Chief engineer Yolchu Aliyev noted that this is just the beginning: "It was difficult because we have 3 channels, but the work to be done starts after that". On January 28, 2022, it switched to HD broadcast format on the "Azerspace-1" satellite.

===Independence===
The beginning of the Nagorno-Karabakh conflict during 1988 became a real test for Azerbaijani television. Since it operated under the control of the Communist Party and was not ready for the conflict that began within the USSR, Azerbaijan television could not establish an information policy. Azerbaijani television aired a short news about the non-stop rallies held by the separatists in Khankendi only 10 days later - with the permission of the government under the name "The situation in Karabakh". During the mass demonstrations that started in Baku, TV started broadcasting live from the square two days late. This became possible as a result of the opposition of the AzTV management to the will of Abdurrahman Vazirov, the first secretary of the Central Committee of the Communist Party of Azerbaijan. The employees of the Azerbaijani television, together with the people, opposed Gorbachev's steps and demanded compliance with the Constitution of Azerbaijan, international legal norms, and the prevention of illegal actions of Armenian separatists. The political commentators speaking on Azerbaijan television boldly expressed the essence of the Kremlin's policy against Azerbaijan, the uncontrollable socio-political situation that has arisen in our republic, and the rightful demands of the people. The emissaries from Moscow promised through Azerbaijani television that the Kremlin would not send troops to Baku and declare a state of emergency.

It was possible to restore the broadcasting of Azerbaijani television only on January 28. Announcer Rafig Huseynov, appearing on the air in a black suit and without a tie, expressed his condolences to the people of Azerbaijan regarding the killing of 138 civilians.

But since the television operates under the control of the Soviet Army, only the information, programs and programs "cut" by the military censor were aired. This situation continued until September 1991. After the KKCP in Moscow, President Ayaz Mutallibov lost the support of the Soviet Army, and the transformation of republics into independent states in the post-Soviet space became an unstoppable process.

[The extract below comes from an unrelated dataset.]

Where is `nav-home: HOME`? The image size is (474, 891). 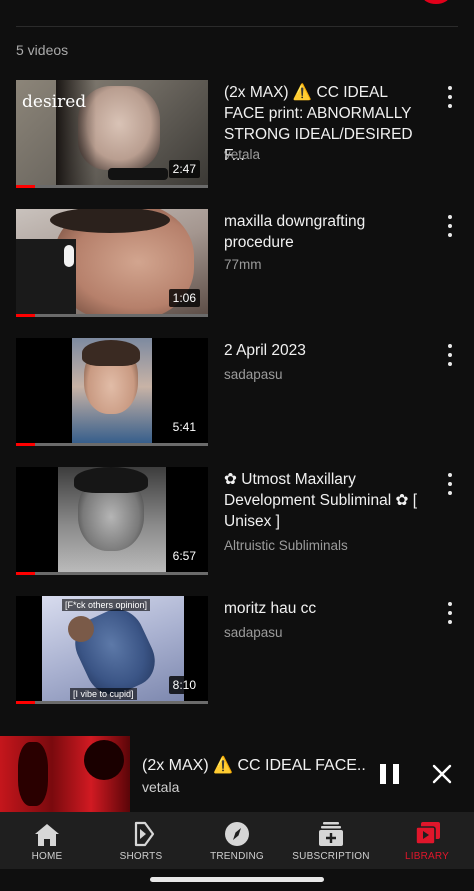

On October 18, 1991, Azerbaijani declared independence. Azerbaijan TV turned from a provincial TV channel into the main television of an independent state.

==Organization==
The channel has been owned since 2005 by the Azerbaijan Television and Radio Broadcasting Closed Joint-stock Company (Azərbaycan Televiziya və Radio Verilişləri Qapalı Səhmdar Cəmiyyəti), of which the national government is the only shareholder. This company also owns the channels İdman Azərbaycan TV (Sport Azerbaijan TV) and Mədəniyyət TV (Culture TV).

In 2007, an application by AzTV to join the European Broadcasting Union was rejected after the channel was found to be too closely associated with the ruling government.

==Programming==
The channel starts its daily broadcast by airing National Anthem of Azerbaijan. Programming on AzTV primarily consists of news, talk shows, documentaries, music shows, and feature films.

==Technology==
Their 1st shows (including music videos) that were recorded in 1956 are stored on film. In 1965, the studio switched to using videotape recording since it became affordable and the quality of their produced shows (including music videos) increased. AzTV maintains a huge archive of all their saved TV programming that was recorded from 1956–present. All of their shows are preserved on different film and videotape formats.

==Broadcast area==
As of March 2014, 99.96% of the population of Azerbaijan can receive AzTV via terrestrial, cable, or satellite broadcasting, giving it the largest coverage area of any Azerbaijani television channel.

In addition to broadcasting domestically, AzTV broadcasts internationally on the internet and via free-to-air satellite to Europe, North America, and portions of North Africa, the Middle East, and Central Asia.